I read the other day that President Barack Obama added a billion dollars to the commodities program for school lunches. The Agriculture department has started including healthy foods like fresh vegetables and meat in their program, which I consider a good thing. Kids do better when they eat healthy food. For many kids on the free and reduced lunch program, and even for kids with from families with incomes above the cutoff points for the programs, a healthy school lunch may be the only healthy meal they get in the day. Otherwise they may be living on white flour, fat, and cheese.
But then I thought about the military budget. And the bank bailout. And the automobile bailout. And the regular tax loopholes for selected corporations and for billionaires. And the bailout for irresponsible home owners. I realized a billion dollars may or may not be a lot of money when you are talking about a national or global scale.
A thousand dollars is about the take home pay of a minimum-wage American worker. A million dollars is a thousand bundles of a thousand dollars. A billion dollars is a thousand bundles of a million dollars.
Then you have the trillion dollar bundles. It takes a thousand billions to make a trillion. And suddenly these numbers are relevant. It used to be the only economic items numbered in trillions were the national debt and the annual gross domestic product (GDP). But this year the government's budget deficit is over a trillion dollars, and next year's is expected to be over a trillion as well.
Trillion dollars. $1,000,000,000,000.00.
And suddenly the sham nature of American governance and the Obama administration has a greenish light cast upon it. A nightmarish, Herman Munster sort of light.
We are told we cannot afford a decent medical system in the United States. We can't increase the national education budget in a meaningful way [instead, the Obama administration has now tied federal education aid to evaluating teachers according to their classes' standardized test scores.] We can't afford to stop global warming.
Will you look at that budget deficit? No, poor education for poor and working class kids won't cause immediate economic collapse; we need the trillions to bail out banks that strangely resemble gambling casinos tied to loan sharks.

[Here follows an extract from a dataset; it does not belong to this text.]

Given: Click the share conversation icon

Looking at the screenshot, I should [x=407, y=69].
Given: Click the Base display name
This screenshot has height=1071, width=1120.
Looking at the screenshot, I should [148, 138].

We can't give good dental care to everyone (ask dentists about the sorry state of dental care in the United States of America, and how much of it is from delayed treatment due to lack of money or insurance) because we are spending trillions to stop terrorists whose most spectacular military success to date was accomplished with a few thousand dollars worth of airline tickets and a few dollars worth of box cutters.
As to global warming, the only serious money spent is to subsidize corporate production of new cars (cash for clunkers).

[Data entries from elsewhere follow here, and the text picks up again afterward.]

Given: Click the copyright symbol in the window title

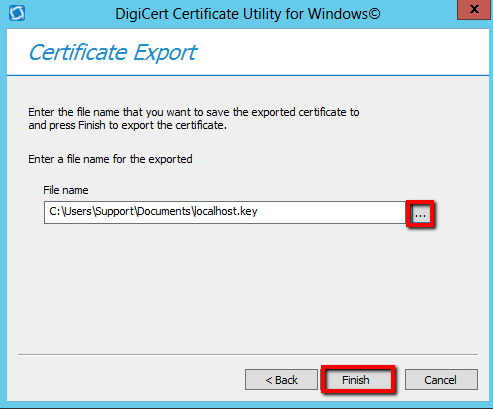Looking at the screenshot, I should (x=374, y=14).
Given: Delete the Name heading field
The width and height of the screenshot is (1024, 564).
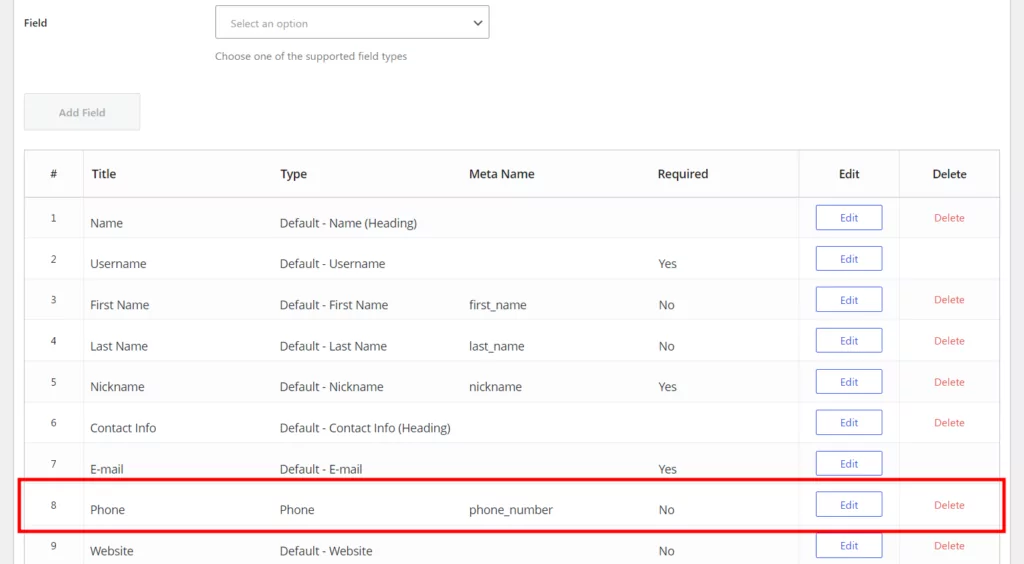Looking at the screenshot, I should tap(949, 218).
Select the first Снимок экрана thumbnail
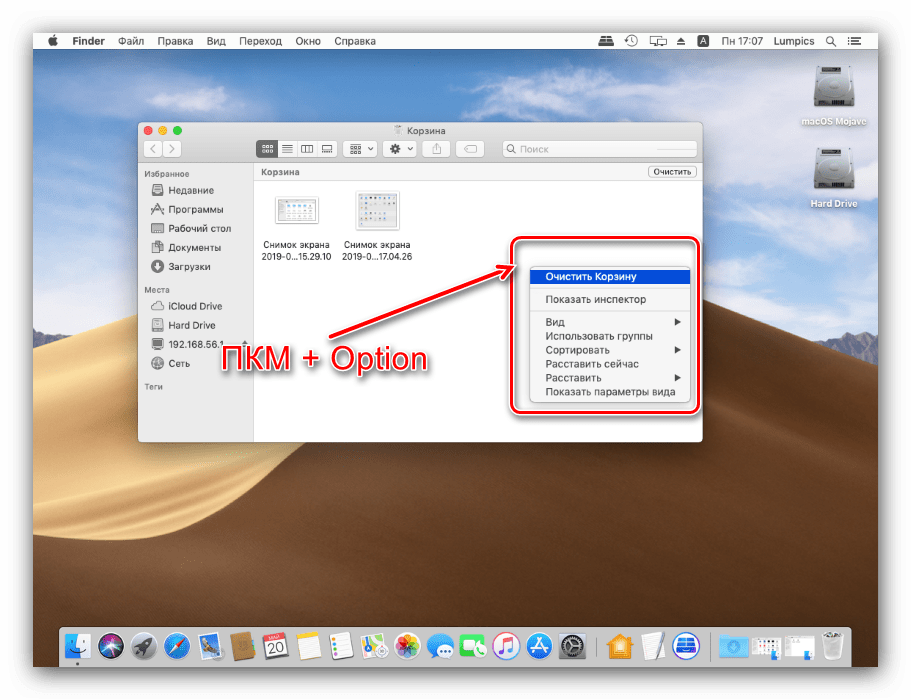911x700 pixels. 296,210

If interest rates rise eventually, and they might even if the economy remains anemic if investors start shying away from national debt, the interest itself on the debt could soon hit a trillion a year.
Some would say this matters not. Going back to Alexander Hamilton, who himself was modeling the U.S. Treasury on the Bank of England, some believe that debt is not a problem because for every debt there is a creditor. We mostly owe our debt to ourselves (and the Chinese) the theory goes.
That is a vast simplification of a complex system. If a trillion is collected in taxes, who paid it, billionaires or minimum wage workers? If it is spent, what for, artillery or medicines? If it is owed, exactly whom do we owe it to? Who has enough money to loan that much to the U.S. government, an increasingly bad credit risk, if you ask me?
Of course, the economy could recover, military spending could be reduced, the Bush (+ lots of Democratic Congressmen like Mike Thompson) tax cuts for the rich could be repealed, and we might get a balanced budget in, say 2011.
Don't bet on it. And if history is a guide, the trillions of debt already accumulated will never be paid off.
And divide that billion dollars of new money for healthy lunches to school children by the number of children in schools in the United States. Per child, it comes to less that $20. That's not much of an increase in fresh vegetables.